Given problem A:
Answer these questions about the observing notes:
(i) Who discovered the objects later listed as NGC 1750 and NGC 1758, and in what year?
(ii) Who discovered IC 2149, and in what year?
(iii) In which constellation is the planetary nebula offered to southern observers?

Source extract:
* * * *

For the northern contingent, we shall start with a three for one deal. Namely three overlapping open clusters in Taurus, and finish up with a challenging planetary nebula in Auriga. Our southern enthusiasts will have an eclectic mix of a fine summer (winter for the north) globular, a bit of an obscure open cluster (or perhaps asterism) in Pictor and finish up with a planetary nebula in Lepus. That is our lineup for January, and I hope you are able to add some of these to your observing or imaging plans. Good luck and please report your results here so we can share in your endeavors under the glorious night sky.


Northern Celestial Hemisphere

NGC 1746 (Taurus, open cluster, mag=6.1, size=42.0’):
NGC 1750 (Taurus, open cluster, mag=6.9, size=20.0’):
NGC 1758 (Taurus, open cluster, mag=8.7, size=9.0’):

This triplet of open clusters can be a confusing field to say the least. What would eventually be listed as NGC 1750 and 1758 were discovered by William Herschel in 1785. However, though in the same field of view, what would become catalogued as NGC 1746 is credited to Henrich d’Arrest in 1863, though it would seem obvious that Herschel also saw this grouping, though he did not discern it as separate.

The large field of NGC 1746 is a rich stellar patch of sky. Generally a scattered grouping ranging from 7th to 13th magnitude, it does contain a few clumpy areas. The field of NGC 1750, which is centered south of the center of NGC 1746, is one of these areas of slightly more stellar density which William Herschel discerned. Another one is NGC 1758, immediately northeast of NGC 1750 and east of the center of NGC 1746. Though all three clusters overlap, they are not related in any manner, being of varying distances.

There can be some disagreement about whether there are indeed three clusters here or two, depending upon the source. The general consensus is that NGC 1750 and NGC 1758 are the only clusters in this field, while NGC 1746 may be either a duplicate observation of NGC 1750 or just a clump of stars associated with that cluster. All I can add to this discussion/disagreement is that my own visual impression of the field was that of three distinct objects. One large and scattered, with two smaller ones of more compressed character involved within the larger cluster’s field. Nonetheless, give them a try to see if you can discern three distinct objects.

IC 2149 (Auriga, planetary nebula, mag=10.6, size=15.0”x10.0”, SBr=6.9):
This planetary is located about 1° 17’ NNW of bright Beta Aurigae (Menkalinan), which is an easily split double of mag 1.9 and 10.1 separated by about 3.11’ at a position angle of 42°. It was discovered in 1906 by Williamina Fleming on a prism plate captured at Harvard University.

* * * *

Supplied data:
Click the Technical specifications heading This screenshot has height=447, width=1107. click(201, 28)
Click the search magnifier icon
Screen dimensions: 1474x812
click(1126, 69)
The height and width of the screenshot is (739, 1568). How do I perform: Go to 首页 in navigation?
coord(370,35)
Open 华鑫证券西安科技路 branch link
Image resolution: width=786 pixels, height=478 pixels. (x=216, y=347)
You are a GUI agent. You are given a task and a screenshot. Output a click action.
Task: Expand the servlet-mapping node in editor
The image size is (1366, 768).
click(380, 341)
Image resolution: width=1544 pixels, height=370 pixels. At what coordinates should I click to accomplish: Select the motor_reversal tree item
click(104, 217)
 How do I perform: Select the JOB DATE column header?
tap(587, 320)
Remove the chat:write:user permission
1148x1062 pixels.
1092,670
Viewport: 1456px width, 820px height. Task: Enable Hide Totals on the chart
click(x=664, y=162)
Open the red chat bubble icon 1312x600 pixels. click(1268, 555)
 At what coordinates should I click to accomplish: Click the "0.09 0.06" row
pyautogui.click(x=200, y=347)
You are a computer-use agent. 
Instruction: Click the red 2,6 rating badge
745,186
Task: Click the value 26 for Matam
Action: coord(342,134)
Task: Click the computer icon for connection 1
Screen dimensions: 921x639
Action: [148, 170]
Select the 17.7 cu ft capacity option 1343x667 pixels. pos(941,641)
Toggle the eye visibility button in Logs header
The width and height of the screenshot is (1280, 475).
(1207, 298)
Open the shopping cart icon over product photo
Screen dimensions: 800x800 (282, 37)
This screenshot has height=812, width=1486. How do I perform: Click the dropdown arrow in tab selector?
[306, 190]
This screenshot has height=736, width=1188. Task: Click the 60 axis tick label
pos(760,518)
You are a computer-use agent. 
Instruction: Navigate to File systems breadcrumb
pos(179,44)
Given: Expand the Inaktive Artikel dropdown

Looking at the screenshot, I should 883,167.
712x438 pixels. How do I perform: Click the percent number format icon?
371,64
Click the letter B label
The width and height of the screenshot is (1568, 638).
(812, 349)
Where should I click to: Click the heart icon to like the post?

* * * *

Given problem B:
In the rows, swap "icon" for "symbol" in the stretch from the line containing "Toggle the eye" through the line containing "Screen dimensions: 800x800 (282, 37)". Return only those lines, with everything else unchanged.

Exercise result A:
(i) William Herschel, in 1785.
(ii) Williamina Fleming, in 1906.
(iii) Lepus.

Exercise result B:
Toggle the eye visibility button in Logs header
The width and height of the screenshot is (1280, 475).
(1207, 298)
Open the shopping cart symbol over product photo
Screen dimensions: 800x800 (282, 37)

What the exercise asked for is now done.